EXERCISE DIRECTIONS: Each line of the data below that contains "computer" must be copied.

══ LISTED ENTRIES ══

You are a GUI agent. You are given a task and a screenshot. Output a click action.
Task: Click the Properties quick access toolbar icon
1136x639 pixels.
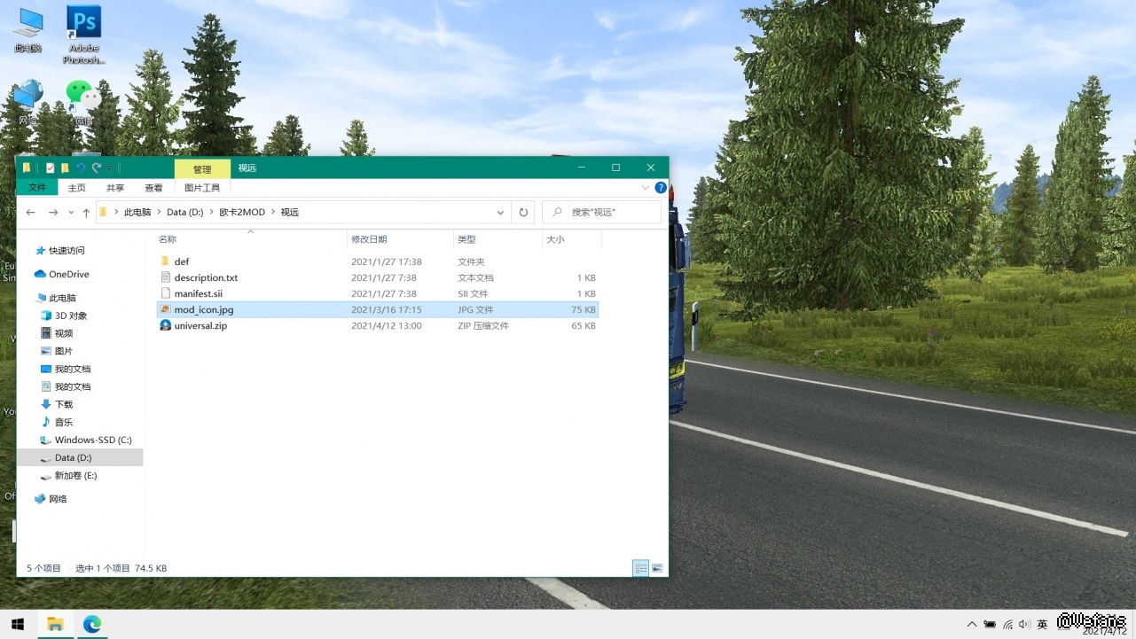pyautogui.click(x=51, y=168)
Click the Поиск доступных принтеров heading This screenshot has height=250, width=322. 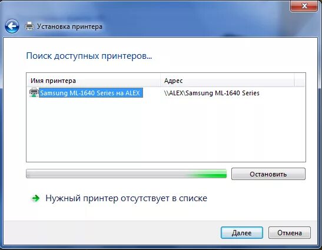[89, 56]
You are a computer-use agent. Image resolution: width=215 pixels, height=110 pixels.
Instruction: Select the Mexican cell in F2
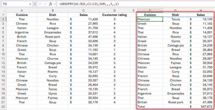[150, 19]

═══
══ LISTED ENTRIES ══

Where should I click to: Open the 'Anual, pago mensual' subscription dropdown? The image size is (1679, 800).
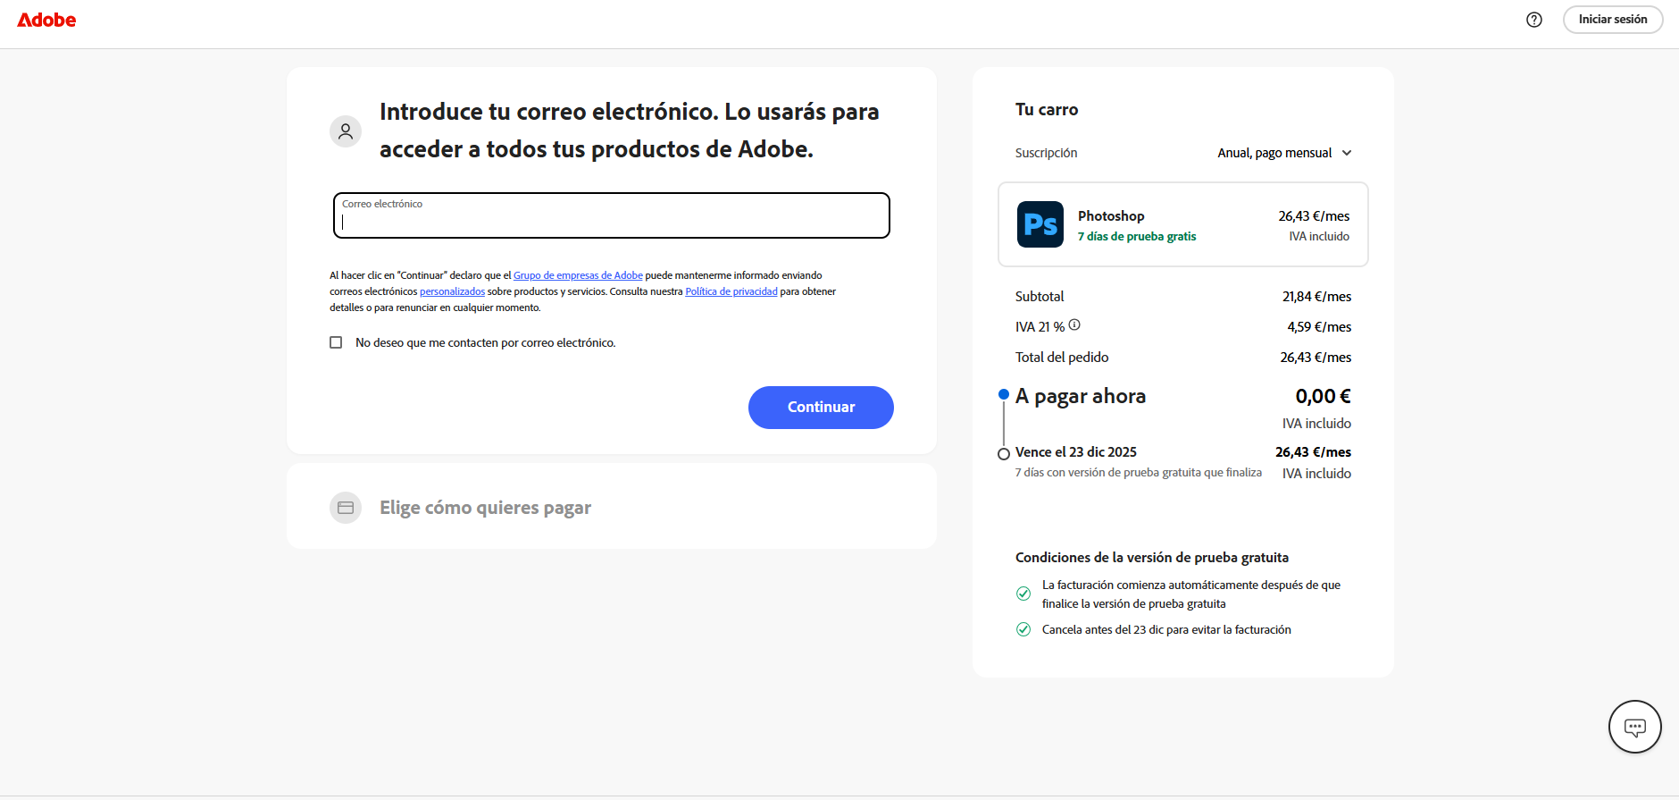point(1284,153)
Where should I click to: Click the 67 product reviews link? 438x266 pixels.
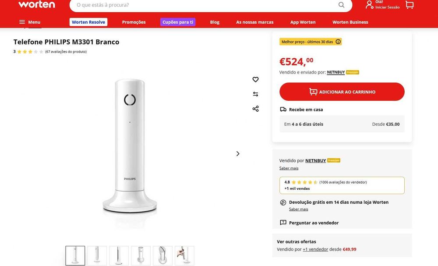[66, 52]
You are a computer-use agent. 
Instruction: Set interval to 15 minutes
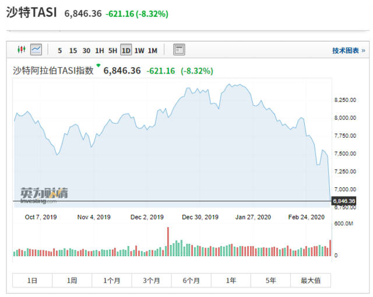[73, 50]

═══

EXERCISE ANSWER:
You are a computer-use agent. Image resolution: width=215 pixels, height=110 pixels.
You are a computer-use agent. 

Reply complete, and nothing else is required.